= Beginning of Section =

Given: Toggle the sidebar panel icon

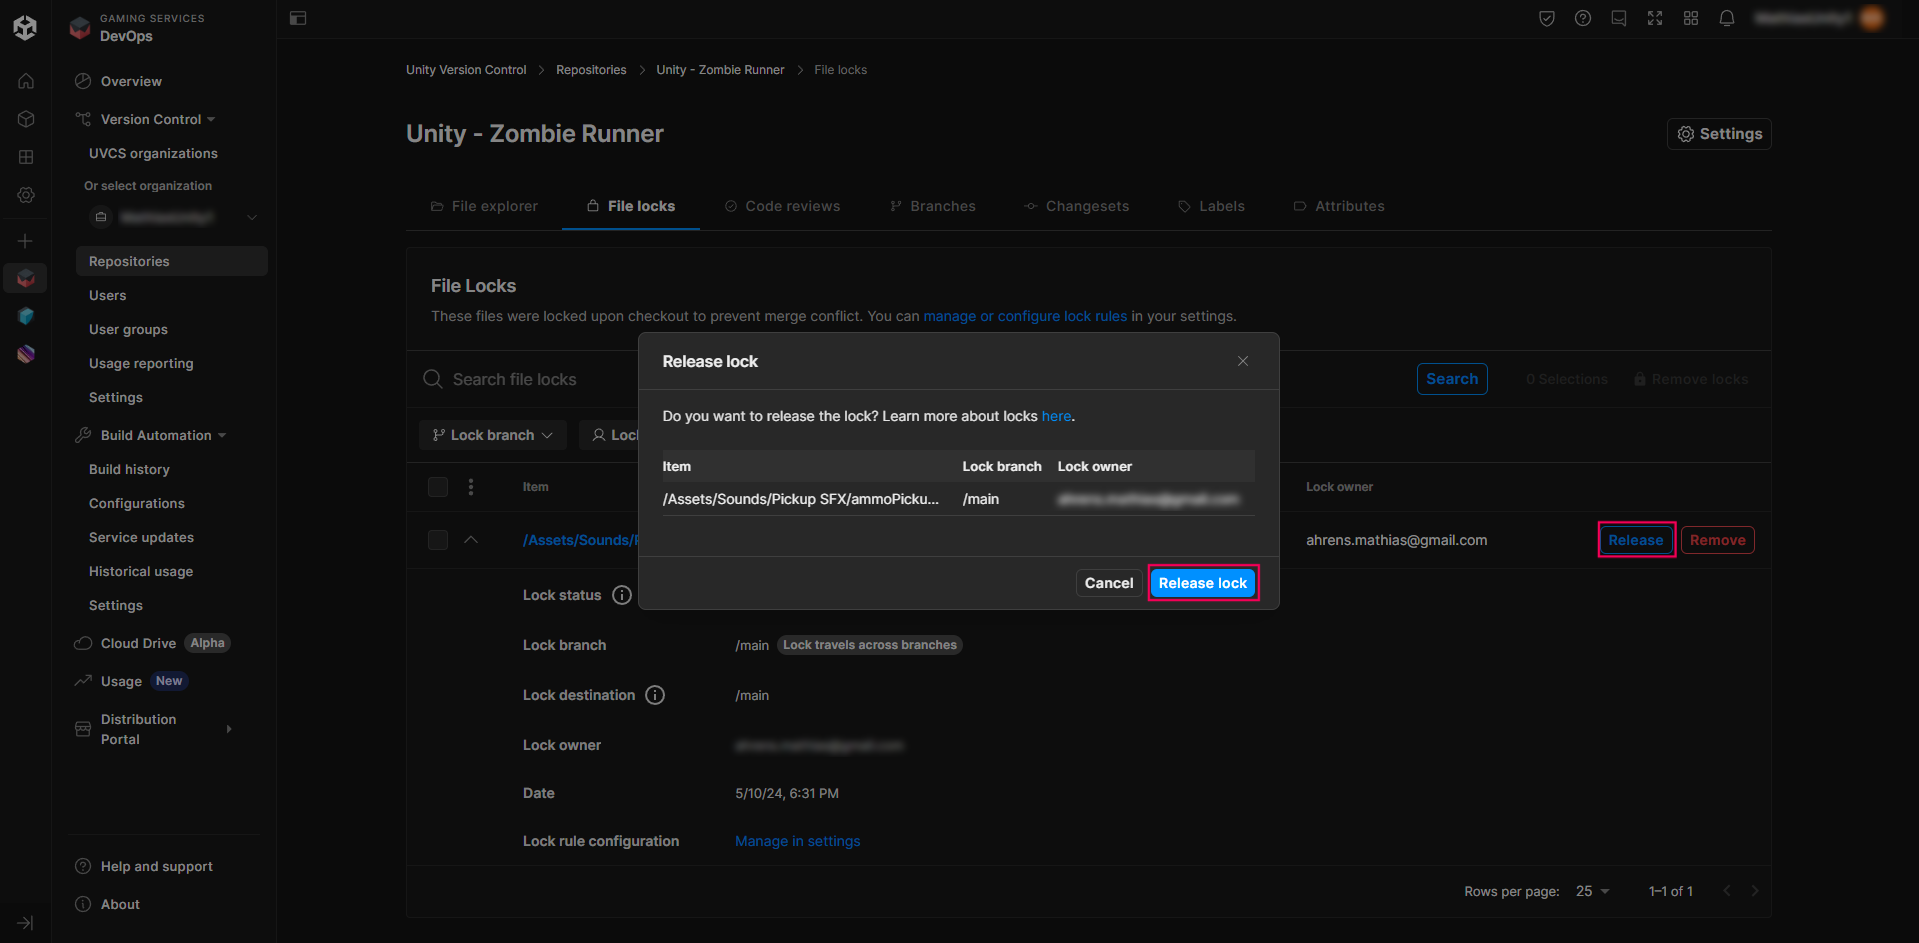Looking at the screenshot, I should click(x=298, y=18).
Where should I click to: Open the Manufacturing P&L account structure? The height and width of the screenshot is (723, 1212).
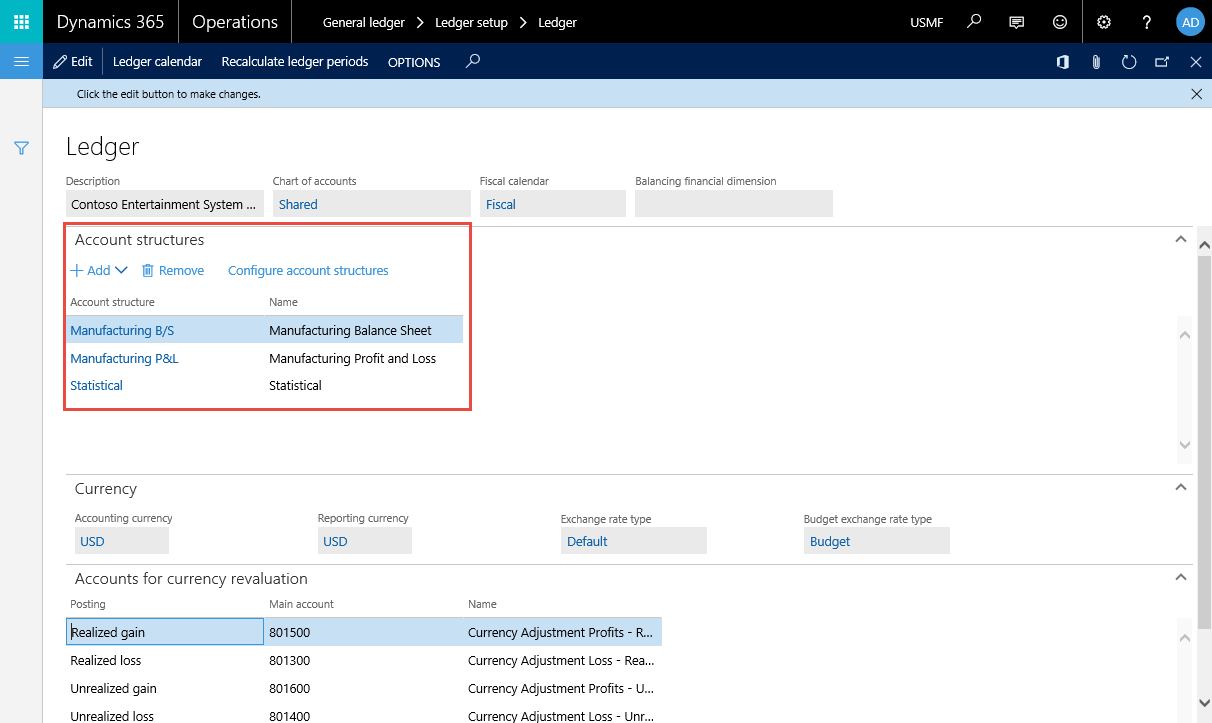coord(124,358)
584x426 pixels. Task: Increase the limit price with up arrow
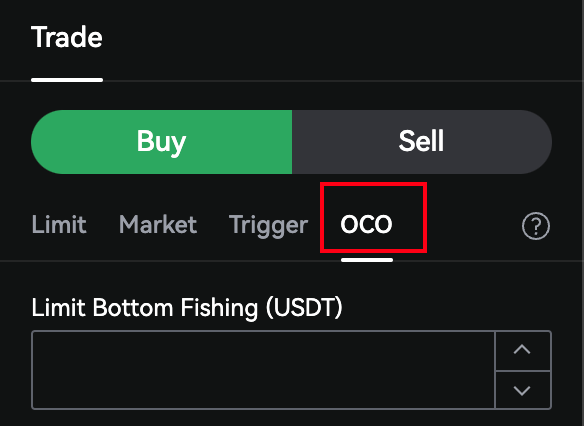click(x=523, y=350)
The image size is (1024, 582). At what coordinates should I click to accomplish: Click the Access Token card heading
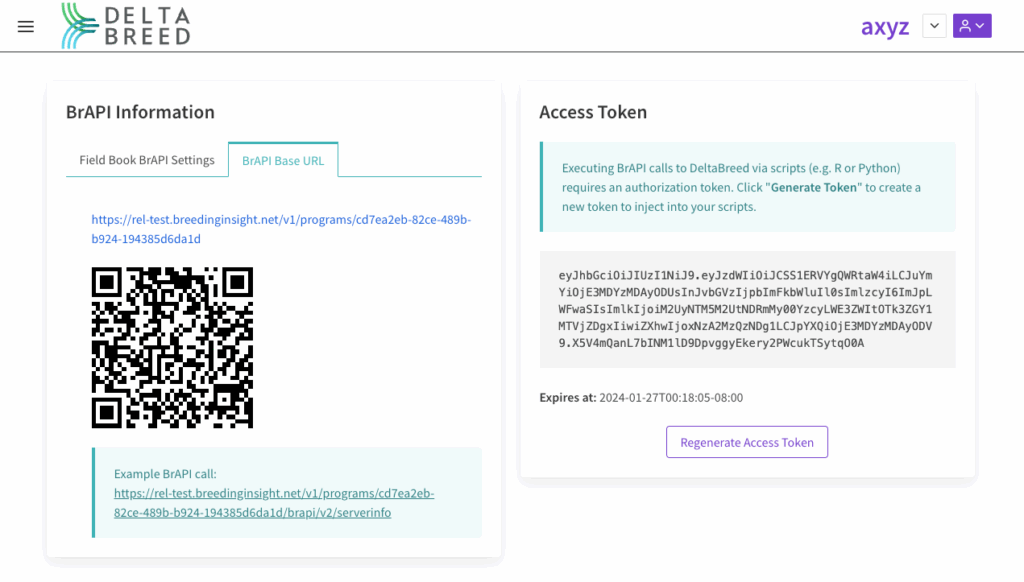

= End of Section =

EXERCISE: Transcribe, please, the lines from the one holding "584x426 pixels. Task: Increase" to the final line of the material, both included, exactly and with no extra lines, and skip the pictures.

TASK RESULT:
584x426 pixels. Task: Increase the limit price with up arrow
click(x=523, y=350)
The image size is (1024, 582). At what coordinates should I click to accomplish: Click the Access Token card heading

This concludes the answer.